Tears and sweat ran together down his face. He put his hand up to his cheek, and it came away black. “Smoke,” he said.

She was so calm that he thought perhaps she had had a tiny stroke, a loss of memory, just enough to let her mind skip over the fire. But she hadn’t.

“I didn’t even use any coal oil,” she said. “Dane, I didn’t use coal oil or anything. What would make it flare up like that?”

“It wasn’t a wood stove, Aunt Violet. It was on top of the gas burners.”

“Oh, Lord.”

“You must have thought you were burning papers in the wood stove.”

“I must have. What a thing to do. And you came and put it out.”

He was trying to pick the black bits of paper out of her hair, but they disintegrated under his fingers. They fell to smaller bits, and were lost.

“I have you to thank,” said Violet.

“What we ought to do now,” he said, “is take you over to the hospital, just to make sure you’re all right. You could have a rest
for a few days while we see about cleaning up the kitchen. Would that be all right?”

She made some groaning but peaceable sound that meant yes.

“Then maybe you’d like to come out and stay with us for a while.”

He would talk to Theo that night; they would have to manage something.

“You’d have to watch me that I didn’t burn the place down.”

“That’s all right.”

“Oh, Dane. It’s no joke.”

Violet died in the hospital, the third night, without any warning. A delayed reaction, perhaps. Shock. Dane burned all the papers in the back-yard incinerator. She never told him to; she never mentioned what she had been doing. She never mentioned the girls again, or anything that had happened that summer. He just felt that he should finish what she had started. He planned, as he burned, what he would say to those girls, but by the time he finished, he thought he was being too hard on them—they had brought her happiness, as much as trouble.
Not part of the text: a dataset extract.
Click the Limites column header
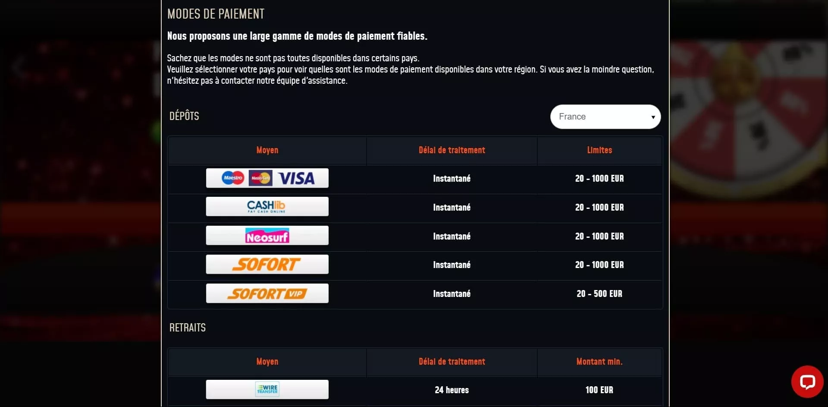Screen dimensions: 828x407 pos(599,150)
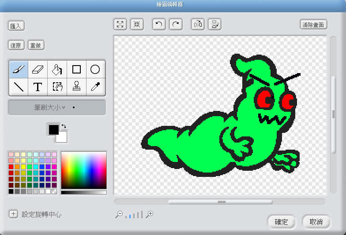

While they were still sitting on the back steps, in the hot, thinly clouded early afternoon, with the green wall of corn in front of them, Violet had touched her scratches and said, “These remind me.”

“I should put some Dettol on them,” said Dane.

“Sit still. Do you think there is any kind of infection that hasn’t run its course through my veins by now?”

He sat still, and she said, “You know, Wyck and I were friends, Dane, a long, long time before we were able to get married?”

“Yes.”

“Well, these scratches remind me of the way we met, to be friends the way we were, because of course we knew each other by sight. I was driving my first car, the V-8 that you wouldn’t remember, and I ran it off the road. I ran it into a bit of a ditch and I couldn’t get out. So I heard a car coming, and I waited, and then I couldn’t face it.”

“You were embarrassed you’d run off the road?”

“I was feeling badly. That was why I’d run off the road. I was feeling badly for no reason, or just a little reason. I couldn’t face anybody, and I ran off into the bushes and right away I got stuck. I turned and twisted and couldn’t get loose, and the more I turned the more I got scratched. I was in a light summer dress. But the car stopped anyway. It was Wyck. I never told you this, Dane?”

No.

“It was Wyck driving someplace by himself. He said, stay still there, and he came over and started pulling the berry canes and branches off me. I felt like a buffalo in a trap. But he didn’t laugh at me—he didn’t seem the least surprised to find a person in that predicament. I was the one who started laughing. Seeing him going round so dutiful in his light-blue summer suit.”